The Caribbean Energy Security Initiative of the US government is an effort to turn back the clock, to re-establish US hegemony in the region.” This is even more obvious that the geopolitical stakes are high given the fact that the last and only time a President of the United States visited Jamaica was during the height of the Cold War in 1982, when Ronald Reagan visited Edward Seaga to congratulate him on putting an end to Michael Manley’s experiment of democratic socialism and calls for a New International Economic Order which held the promise of altering the terms of trade to be fairer to commodities exported from the Global South. If one wants a key sign that the geopolitical landscape of the Caribbean is not what it was in years past, looking at the membership of Bolivarian Alliance for the Peoples of our America (ALBA), the islands of the Caribbean are well represented. Member countries include Antigua and Barbuda, Dominica, Grenada, Saint Kitts and Nevis, Saint Lucia and Saint Vincent and the Grenadines – with Haiti holding observer status.

ALBA, the 11 country alliance is also set to present a joint declaration to Obama at the Summit of the Americas, to denounce the policy of increased aggression towards Venezuela. If Obama truly wants to avoid repeating the mistakes of his predecessors he can start by shedding the hostile rhetoric and engage in constructive dialogue with Venezuela – and stop treating the Caribbean as trinkets that can be treated as geopolitical pawns to be abandoned at will. The reality is that Washington has not paid any attention to the Caribbean since the end of the Cold War, and in that space Venezuela has stepped up big time providing development assistance and oil at concessionary prices through PetroCaribe.

Experts throughout the region, such as Sir Ronald Sanders, the late Norman Girvan and David Jessop have made it very clear that without the lifeline of PetroCaribe many economies would have simply collapsed. As David Jessop rightly points out “Despite criticism from those outside the Caribbean who do not like the implied political leverage the programme gives to Caracas, no other nation at this time has the political will to provide this level of support to Caribbean states.”

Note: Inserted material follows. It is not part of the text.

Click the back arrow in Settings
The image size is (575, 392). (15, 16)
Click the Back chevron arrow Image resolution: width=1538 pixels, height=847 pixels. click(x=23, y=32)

While Obama’s likely pitch to the Caribbean leaders is that Venezuela’s PetroCaribe program is unsustainable and they should jump ship now, they cannot offer any viable alternative but a wink and a handshake. Given the history of repeated U.S. intervention, broken promises and the fact that the only real connection between the Caribbean and the United States has at present has been the ongoing “Made in Washington” austerity budgets dominating the region, it is hard to imagine that the Caribbean leaders will be swayed so easily – or that Washington will be willing to make a comparable effort to Venezuela’s investment.